EU sou completamente adepta da paz, tenho muita dificuldade
em aceitar qualquer tipo de violência. A chacina em Paris da equipe de
jornalistas do Charlie Hebdo, acrescida de quatro judeus, feito reféns e mortos
por terroristas islâmicos, chocou-me intensamente, trazendo na sua magnitude
profunda inquietação e tristeza, frutos de atos inomináveis.
Os jornalistas do Charlie usam como material de trabalho
charges. A força da imagem é extremamente poderosa, dotada de um vigor que
atinge nossos sentidos, penetrando nos nossos corações e mentes, de modo muito
mais eficaz do que a palavra grafada ou verbalizada. As imagens povoam nosso ser desde os
primórdios da vida, por conseguinte, ocupam na escala linguística papel de suma
importância e, infelizmente, essas imagens
desencadearam uma tragédia sem precedentes, um ataque à liberdade de
expressão.
Esse doloroso e cruel atentado aos chargistas tem sido
comentado como sendo resultante de um tremendo fanatismo religioso que tentaria
impor ao mundo ocidental seus valores, ideias e modos de existir. Penso que a
fúria expressa nesse massacre precisa ser examinada de uma forma mais ampla,
pois foi inserido em um contexto, no mundo ocidental, mais precisamente em Paris,
há muito fervilhante. O extremismo religioso, de um lado e a liberdade de
expressão dos chargistas serviram de mais material explosivo a um contexto
social e político de grande turbulência.
O Oriente Médio vem passando por grande desintegração. O
Iraque destruído tornou-se presa fácil do fundamentalismo do Estado Islâmico, o
mesmo acontecendo com a Síria. Guerras e mais guerras se sucedem, onde o povo
passa agruras incríveis, tentando de qualquer maneira imigrar, buscando países
já com boa densidade de imigrantes.
Temos assistido na Europa grandes campanhas contra os
imigrantes. A chanceler Angela Merkel vem denunciando, com frequência, o ódio e
a intolerância que marcam essas manifestações.

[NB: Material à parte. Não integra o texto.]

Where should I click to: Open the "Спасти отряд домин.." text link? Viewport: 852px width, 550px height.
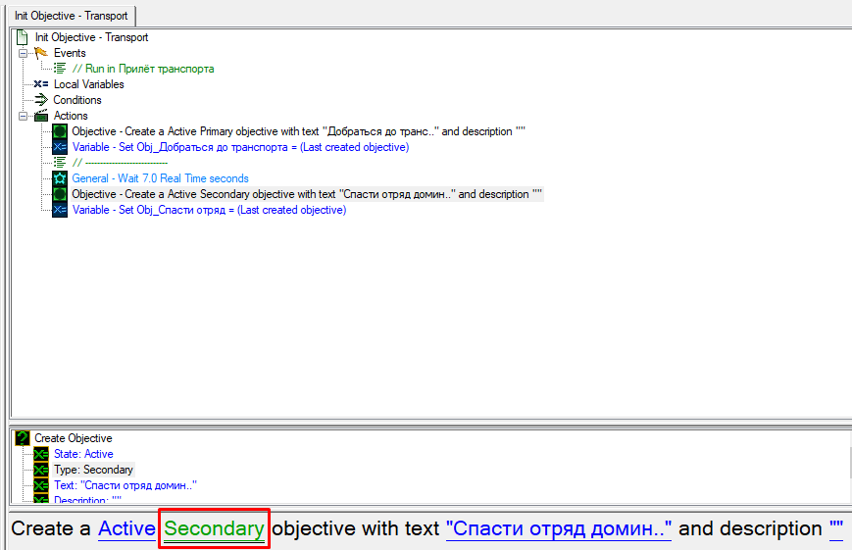click(x=558, y=528)
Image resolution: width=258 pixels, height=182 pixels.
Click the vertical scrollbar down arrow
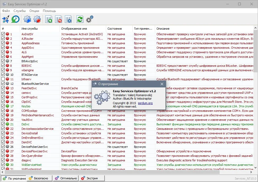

Em Paris, a direita, comandada
por Marie Le Pen e outros, instiga uma xenofobia marcante que nesse momento acaba
sendo justificada.
A imprensa precisa ser livre, qualquer ameaça a ela me causa
repulsa e pavor. Nós sabemos o quanto governos autoritários odeiam tudo aquilo que
não lhes diga amém. Ansiamos pela liberdade quer seja de culto, de expressão,
de opiniões divergentes, de culturas diversas, mas infelizmente não é tão fácil
viver na diversidade. Os espaços acabam sendo disputados até no mercado de
trabalho, há choques culturais com diferentes modos de existir.
O ambiente geográfico e social não é nada acolhedor para os
muçulmanos que vivem em guetos, se amontoando nas periferias, sabendo que são
odiados, detestados e ridiculizados pelas suas roupas, religião, modos de
viver, enfim pela sua cultura. Acresce ainda a dificuldade dos muçulmanos de se
inserirem na cultura ocidental intensificando a separação. Adeptos da religião
islâmica são facilmente confundidos com terroristas e extremistas o que têm
sido motivo de grande desgosto por parte da população religiosa, assim sendo o
clima é de muita hostilidade.
Os dois lados dessa tragédia precisam ser olhados: a
violência monstruosa dos terroristas que possuem motivações que vão além de um
ataque religioso, nem por isso aceitáveis, e as charges do Charlie Hebdo, já
conhecidas pelo peso que elas engendram, e que acabaram, em minha opinião,
servindo de alvo. O excesso de irreverência nem sempre é aceito com facilidade.
Eu estou padecendo de mais uma dor: além da barbárie em
Paris, Alex, um jovem brasileiro, brilhante aluno da UFRJ, que arduamente se
preparava para contribuir para o mundo científico, perdeu a vida em um assalto
em Botafogo, às portas da Universidade. Foi-lhe tirada a sagrada liberdade de
ir e vir. Mais um jovem que sucumbe vítima da violência.